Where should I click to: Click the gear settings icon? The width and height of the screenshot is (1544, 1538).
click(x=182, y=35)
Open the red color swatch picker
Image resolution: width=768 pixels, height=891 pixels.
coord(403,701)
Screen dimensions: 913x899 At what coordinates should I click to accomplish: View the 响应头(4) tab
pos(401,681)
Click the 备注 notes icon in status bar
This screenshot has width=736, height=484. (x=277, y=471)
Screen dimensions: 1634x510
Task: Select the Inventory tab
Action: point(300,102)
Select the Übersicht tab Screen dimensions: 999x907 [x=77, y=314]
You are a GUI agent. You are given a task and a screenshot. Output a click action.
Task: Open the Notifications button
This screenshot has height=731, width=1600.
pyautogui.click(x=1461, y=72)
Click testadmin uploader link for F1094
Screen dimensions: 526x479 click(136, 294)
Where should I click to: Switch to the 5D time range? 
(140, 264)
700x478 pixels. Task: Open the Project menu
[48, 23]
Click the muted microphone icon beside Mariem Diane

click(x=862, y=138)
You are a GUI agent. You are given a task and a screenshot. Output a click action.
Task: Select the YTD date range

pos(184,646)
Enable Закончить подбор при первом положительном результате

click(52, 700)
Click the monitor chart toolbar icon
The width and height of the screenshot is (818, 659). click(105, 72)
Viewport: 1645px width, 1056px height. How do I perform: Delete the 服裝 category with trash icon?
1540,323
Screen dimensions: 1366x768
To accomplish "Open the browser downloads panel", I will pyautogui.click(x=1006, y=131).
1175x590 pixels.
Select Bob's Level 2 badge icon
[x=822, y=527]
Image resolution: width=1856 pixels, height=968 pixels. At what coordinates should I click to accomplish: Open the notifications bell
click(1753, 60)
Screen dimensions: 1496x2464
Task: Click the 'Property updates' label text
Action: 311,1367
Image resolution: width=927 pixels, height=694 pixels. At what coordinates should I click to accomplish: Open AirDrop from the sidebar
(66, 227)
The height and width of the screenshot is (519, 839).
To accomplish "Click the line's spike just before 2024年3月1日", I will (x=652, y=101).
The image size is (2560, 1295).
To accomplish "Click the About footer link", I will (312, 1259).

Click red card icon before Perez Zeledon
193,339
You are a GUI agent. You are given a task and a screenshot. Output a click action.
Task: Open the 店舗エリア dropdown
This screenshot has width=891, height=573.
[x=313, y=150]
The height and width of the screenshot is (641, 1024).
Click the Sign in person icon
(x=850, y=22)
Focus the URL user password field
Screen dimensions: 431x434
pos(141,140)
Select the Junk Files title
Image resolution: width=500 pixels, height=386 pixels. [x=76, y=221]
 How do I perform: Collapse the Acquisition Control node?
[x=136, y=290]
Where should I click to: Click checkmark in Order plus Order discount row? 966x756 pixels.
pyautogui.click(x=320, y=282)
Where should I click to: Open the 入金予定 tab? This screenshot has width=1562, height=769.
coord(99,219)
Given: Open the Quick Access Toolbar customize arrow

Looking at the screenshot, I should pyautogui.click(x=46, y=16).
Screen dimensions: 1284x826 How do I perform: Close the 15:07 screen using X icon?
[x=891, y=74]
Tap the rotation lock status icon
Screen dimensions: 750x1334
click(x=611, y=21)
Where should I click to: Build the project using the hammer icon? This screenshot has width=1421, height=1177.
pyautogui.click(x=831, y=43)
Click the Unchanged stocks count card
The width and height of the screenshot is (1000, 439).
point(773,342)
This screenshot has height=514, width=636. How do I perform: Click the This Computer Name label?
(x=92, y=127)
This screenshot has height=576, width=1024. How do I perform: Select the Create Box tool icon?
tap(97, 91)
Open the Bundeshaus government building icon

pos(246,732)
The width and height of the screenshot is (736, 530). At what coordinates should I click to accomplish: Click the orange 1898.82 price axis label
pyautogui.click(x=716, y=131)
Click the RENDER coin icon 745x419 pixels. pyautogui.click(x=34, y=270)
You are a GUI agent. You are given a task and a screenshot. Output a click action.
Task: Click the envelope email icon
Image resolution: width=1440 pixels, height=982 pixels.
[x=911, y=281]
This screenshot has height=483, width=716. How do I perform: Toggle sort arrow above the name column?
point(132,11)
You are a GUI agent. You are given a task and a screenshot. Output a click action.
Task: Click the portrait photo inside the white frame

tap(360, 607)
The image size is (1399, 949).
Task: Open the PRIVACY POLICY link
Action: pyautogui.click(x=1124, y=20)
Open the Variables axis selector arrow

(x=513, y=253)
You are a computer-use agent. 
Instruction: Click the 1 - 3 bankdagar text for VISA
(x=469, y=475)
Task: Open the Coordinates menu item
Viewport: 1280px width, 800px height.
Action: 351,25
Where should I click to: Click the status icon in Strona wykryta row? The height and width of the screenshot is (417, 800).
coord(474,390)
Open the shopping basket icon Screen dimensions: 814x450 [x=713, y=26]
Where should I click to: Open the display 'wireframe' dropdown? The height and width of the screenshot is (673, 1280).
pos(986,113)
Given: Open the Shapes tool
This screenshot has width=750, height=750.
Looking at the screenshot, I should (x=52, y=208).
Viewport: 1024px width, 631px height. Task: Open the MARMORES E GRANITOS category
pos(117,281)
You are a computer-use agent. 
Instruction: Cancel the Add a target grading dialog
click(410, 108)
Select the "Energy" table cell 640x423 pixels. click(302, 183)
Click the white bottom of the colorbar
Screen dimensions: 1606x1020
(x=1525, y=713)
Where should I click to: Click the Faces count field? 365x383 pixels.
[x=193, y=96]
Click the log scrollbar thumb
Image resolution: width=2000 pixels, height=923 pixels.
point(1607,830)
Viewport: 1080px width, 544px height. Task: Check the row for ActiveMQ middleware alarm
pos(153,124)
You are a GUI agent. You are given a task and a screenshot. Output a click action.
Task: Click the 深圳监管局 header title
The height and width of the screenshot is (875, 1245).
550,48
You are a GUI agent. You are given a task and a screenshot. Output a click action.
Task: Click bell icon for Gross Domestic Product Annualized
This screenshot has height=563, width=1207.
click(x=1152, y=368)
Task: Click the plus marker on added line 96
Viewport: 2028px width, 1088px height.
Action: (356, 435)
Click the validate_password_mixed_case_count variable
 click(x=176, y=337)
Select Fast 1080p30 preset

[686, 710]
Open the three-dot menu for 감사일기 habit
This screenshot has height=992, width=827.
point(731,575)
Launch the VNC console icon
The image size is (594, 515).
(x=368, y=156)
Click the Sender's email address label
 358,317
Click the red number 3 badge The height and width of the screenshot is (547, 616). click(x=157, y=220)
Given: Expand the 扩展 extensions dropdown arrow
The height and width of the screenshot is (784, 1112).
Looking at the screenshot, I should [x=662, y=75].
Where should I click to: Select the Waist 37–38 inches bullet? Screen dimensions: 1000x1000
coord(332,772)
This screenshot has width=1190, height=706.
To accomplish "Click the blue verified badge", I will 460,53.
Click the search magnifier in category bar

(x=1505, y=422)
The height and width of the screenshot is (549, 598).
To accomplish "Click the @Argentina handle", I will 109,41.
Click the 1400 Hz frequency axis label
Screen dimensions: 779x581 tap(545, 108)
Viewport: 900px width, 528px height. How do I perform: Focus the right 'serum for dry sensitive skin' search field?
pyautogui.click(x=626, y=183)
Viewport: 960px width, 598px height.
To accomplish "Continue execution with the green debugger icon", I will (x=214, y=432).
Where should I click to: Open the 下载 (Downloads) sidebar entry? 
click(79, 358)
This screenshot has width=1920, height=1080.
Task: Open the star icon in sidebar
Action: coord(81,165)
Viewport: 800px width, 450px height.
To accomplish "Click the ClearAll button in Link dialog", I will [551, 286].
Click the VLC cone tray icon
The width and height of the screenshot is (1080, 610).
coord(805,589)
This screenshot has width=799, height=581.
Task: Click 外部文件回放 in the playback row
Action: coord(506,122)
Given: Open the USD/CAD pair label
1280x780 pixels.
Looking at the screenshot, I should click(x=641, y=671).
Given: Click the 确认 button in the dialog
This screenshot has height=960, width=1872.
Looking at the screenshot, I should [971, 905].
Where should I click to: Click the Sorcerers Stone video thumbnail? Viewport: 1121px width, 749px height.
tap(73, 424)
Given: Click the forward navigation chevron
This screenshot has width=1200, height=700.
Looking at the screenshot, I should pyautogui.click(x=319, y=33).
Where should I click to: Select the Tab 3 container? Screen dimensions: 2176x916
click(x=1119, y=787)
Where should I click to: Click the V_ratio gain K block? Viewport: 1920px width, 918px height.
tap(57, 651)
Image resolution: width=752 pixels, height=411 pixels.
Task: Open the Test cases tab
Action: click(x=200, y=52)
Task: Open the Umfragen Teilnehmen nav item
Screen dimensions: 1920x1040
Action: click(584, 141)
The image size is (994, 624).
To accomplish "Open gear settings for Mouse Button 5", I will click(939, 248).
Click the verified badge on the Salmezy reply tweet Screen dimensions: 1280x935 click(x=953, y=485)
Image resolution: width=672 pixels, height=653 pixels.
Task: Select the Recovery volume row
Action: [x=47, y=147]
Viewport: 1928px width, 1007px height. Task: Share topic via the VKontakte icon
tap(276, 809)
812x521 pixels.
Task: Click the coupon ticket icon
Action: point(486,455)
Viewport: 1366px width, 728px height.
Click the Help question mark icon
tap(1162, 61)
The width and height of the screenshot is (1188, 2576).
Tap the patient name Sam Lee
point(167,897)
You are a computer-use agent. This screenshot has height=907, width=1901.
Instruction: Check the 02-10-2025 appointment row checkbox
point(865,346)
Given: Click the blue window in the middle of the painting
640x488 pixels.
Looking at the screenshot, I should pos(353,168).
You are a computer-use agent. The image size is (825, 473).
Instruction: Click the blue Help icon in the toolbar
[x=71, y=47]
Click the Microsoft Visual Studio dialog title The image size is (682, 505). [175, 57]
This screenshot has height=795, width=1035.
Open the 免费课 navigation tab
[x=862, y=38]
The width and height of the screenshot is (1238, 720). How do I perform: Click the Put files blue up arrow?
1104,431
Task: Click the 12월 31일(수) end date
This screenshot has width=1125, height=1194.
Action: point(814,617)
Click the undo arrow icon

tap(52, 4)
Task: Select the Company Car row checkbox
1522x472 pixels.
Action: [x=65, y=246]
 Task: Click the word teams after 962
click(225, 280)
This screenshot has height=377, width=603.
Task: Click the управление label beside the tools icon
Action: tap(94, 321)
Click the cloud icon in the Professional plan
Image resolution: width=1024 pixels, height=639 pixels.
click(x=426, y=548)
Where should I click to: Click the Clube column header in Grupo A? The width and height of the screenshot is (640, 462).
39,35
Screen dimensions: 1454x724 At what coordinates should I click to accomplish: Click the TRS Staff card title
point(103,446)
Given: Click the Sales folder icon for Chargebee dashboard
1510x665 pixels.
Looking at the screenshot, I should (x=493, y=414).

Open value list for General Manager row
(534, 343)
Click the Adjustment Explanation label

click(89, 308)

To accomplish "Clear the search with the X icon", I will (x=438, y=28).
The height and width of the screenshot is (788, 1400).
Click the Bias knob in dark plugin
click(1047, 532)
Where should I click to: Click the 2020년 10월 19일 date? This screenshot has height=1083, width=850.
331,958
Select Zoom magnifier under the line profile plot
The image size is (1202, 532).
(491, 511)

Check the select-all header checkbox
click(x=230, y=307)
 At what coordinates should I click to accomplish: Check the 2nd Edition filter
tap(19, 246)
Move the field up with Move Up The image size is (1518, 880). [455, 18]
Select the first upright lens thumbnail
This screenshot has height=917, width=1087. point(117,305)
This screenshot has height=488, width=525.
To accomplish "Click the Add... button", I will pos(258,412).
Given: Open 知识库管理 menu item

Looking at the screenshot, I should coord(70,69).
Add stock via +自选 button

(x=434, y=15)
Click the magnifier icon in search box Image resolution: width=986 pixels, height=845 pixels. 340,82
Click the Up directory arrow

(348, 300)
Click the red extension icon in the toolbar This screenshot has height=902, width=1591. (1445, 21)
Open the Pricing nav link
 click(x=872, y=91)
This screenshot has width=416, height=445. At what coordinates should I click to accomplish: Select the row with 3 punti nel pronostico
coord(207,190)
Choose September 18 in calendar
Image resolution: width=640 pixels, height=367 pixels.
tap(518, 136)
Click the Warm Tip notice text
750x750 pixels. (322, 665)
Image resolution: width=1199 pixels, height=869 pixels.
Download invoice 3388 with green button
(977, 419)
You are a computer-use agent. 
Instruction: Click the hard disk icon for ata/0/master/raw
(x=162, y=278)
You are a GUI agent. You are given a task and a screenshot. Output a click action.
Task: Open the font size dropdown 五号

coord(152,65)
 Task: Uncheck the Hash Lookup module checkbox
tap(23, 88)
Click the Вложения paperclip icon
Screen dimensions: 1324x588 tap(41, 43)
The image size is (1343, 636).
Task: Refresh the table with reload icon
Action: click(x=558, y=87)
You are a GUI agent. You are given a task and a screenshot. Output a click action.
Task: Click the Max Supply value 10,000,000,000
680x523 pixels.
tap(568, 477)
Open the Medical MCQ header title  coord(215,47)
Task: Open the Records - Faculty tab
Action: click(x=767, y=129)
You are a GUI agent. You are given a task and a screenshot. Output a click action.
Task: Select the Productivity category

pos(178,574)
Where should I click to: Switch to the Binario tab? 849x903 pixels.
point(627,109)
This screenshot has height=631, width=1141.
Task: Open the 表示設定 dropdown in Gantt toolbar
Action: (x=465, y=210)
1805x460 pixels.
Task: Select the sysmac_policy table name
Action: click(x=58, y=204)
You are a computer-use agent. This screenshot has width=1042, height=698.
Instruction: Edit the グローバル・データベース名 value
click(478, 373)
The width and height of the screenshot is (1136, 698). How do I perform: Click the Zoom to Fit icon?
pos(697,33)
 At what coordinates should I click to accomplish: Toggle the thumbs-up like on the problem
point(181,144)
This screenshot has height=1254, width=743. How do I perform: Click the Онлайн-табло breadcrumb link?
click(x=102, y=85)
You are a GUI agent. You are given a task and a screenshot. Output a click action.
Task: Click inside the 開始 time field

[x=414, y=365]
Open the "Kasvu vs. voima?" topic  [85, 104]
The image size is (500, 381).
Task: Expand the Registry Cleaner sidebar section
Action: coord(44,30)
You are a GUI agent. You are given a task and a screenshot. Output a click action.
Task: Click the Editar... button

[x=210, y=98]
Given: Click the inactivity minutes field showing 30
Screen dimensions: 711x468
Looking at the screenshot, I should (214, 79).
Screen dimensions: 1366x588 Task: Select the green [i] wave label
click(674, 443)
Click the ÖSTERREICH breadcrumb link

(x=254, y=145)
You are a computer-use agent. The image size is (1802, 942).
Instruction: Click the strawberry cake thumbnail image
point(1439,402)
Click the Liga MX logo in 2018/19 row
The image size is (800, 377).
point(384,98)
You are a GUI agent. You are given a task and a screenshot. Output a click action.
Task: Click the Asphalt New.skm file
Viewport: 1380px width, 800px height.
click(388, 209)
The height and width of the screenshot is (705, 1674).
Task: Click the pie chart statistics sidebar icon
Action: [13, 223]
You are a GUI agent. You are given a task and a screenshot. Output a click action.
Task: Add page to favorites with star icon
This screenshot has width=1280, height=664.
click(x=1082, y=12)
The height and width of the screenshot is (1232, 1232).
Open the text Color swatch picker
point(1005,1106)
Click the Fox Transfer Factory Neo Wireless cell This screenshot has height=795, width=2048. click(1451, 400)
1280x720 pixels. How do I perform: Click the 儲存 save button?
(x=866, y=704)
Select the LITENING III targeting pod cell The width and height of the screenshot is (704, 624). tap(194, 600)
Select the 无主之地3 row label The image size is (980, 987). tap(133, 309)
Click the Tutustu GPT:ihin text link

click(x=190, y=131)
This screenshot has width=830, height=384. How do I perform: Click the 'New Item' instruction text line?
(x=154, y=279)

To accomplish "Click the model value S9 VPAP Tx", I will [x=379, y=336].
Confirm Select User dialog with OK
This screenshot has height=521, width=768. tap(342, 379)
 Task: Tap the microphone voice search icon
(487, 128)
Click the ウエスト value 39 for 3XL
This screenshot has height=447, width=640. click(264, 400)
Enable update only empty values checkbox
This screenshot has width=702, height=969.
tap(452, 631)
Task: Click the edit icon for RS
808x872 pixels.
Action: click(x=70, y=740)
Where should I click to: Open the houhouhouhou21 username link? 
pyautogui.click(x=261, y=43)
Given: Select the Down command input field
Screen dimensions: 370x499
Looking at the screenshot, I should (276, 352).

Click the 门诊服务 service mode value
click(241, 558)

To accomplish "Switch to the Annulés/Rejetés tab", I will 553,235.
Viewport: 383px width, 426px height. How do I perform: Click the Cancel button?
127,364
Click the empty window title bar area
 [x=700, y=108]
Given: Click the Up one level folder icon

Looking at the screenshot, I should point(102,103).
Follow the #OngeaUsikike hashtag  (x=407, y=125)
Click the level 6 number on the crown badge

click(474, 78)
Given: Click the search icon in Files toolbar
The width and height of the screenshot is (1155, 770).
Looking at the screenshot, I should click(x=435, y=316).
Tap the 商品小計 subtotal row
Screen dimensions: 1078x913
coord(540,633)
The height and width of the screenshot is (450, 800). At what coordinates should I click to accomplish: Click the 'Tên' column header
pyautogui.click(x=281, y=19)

* * * * *

Task to carry out:
Report the number of lines, in the entries above, that contain the word "cell", without any other text.

Result of the task:
3